Er dachte nach. »Wohin sollen wir gehen?«
»Wir müssen unser Glück versuchen.«
Wir spähten hierhin und dorthin. Dann begannen wir sehr umsichtig durch den unteren Dschungel zu kriechen, in dem wir, so gut wir es beurteilen konnten, einen Kreis schlugen und jetzt bei jedem schwankenden Schwammgewächs, bei jedem Schall innehielten, nur auf die Sphäre bedacht, aus der wir so törichterweise aufgetaucht waren. Von Zeit zu Zeit drangen aus der Erde unter uns immer wieder Erschütterungen herauf, Schläge, unheimliche, unerklärliche, mechanische Töne: und einmal, und dann nochmals hörten wir etwas, ein schwaches Rasseln und einen Tumult, durch die Luft her zu uns getragen. Aber furchtsam, wie wir waren, wagten wir keinen erhöhten Punkt aufzusuchen, um den Krater zu überblicken. Lange sahen wir nichts von den Wesen, deren Geräusche so reichlich und beharrlich waren. Wäre nicht die Mattigkeit unseres Hungers und die Trockenheit unserer Kehlen gewesen, so hätte dies Kriechen etwas von einem sehr lebhaften Traum gehabt. Es war so absolut unreal. Das einzige Element, das einen Hauch von Realität hatte, waren diese Töne.

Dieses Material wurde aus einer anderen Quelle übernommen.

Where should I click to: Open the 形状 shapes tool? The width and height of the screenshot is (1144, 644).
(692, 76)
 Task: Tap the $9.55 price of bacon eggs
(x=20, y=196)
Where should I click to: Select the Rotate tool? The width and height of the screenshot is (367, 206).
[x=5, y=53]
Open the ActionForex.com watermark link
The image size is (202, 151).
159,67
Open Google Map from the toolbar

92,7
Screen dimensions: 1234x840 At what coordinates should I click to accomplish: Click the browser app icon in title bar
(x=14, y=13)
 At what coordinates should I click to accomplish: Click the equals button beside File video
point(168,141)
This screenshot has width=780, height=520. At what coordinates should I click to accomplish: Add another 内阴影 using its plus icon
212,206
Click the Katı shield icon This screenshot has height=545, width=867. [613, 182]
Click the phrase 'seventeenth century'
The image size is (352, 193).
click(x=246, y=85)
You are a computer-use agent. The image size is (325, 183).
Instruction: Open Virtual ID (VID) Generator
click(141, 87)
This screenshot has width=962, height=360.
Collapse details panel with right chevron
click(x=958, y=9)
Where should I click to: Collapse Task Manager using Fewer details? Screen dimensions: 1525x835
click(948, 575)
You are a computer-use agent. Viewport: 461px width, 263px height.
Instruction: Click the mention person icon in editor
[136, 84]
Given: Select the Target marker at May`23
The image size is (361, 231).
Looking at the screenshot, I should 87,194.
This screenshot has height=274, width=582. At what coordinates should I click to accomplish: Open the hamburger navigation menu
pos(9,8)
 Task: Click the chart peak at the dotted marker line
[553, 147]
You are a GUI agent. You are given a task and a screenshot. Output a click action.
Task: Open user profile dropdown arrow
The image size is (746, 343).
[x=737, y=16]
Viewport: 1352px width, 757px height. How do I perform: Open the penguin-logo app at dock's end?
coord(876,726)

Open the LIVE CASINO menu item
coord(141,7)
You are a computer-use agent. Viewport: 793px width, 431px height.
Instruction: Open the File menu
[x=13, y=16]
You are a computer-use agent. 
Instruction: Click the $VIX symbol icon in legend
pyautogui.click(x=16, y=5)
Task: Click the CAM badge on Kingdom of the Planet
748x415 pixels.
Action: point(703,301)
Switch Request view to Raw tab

Man stelle es sich vor! Um uns der traumhafte Dschungel mit den stillen Bajonettblättern, die über uns strahlten, und die stillen, lebhaften, sonnegesprenkelten Flechten unter unseren Händen und Knien, die vor der Gewalt ihres Wachstums wogten, wie ein Teppich wogt, wenn der Wind darunter fasst. Hin und wieder sperrte uns eine neue Gestalt in lebhafter Farbe den Weg. Die Zellen, die diese Pflanzen aufbauten, waren schon so groß wie mein Daumen; sie glichen Perlen aus gefärbtem Glas. Und all diese Dinge waren im ungemilderten Glanz der Sonne gesättigt, wurden gegen einen Himmel gesehen, der bläulich schwarz und trotz des Sonnenscheins noch mit ein paar überlebenden Sternen übersät war. Fremdartig! sogar die Formen und die Textur der Steine waren fremdartig. Alles war fremdartig, das Gefühl des Körpers war unerhört und jede neue Bewegung endete in einer Überraschung. Der Atem strömte dünn durch den Hals ein, das Blut floss einem in einer pochenden Flut durch die Ohren – bum, bum, bum, bum, bum …
Und immer kamen uns von Zeit zu Zeit Schauer des Aufruhrs, Hämmern, das Rasseln und Schlagen von Maschinen zu Ohren, und dann – das Brüllen großer Tiere!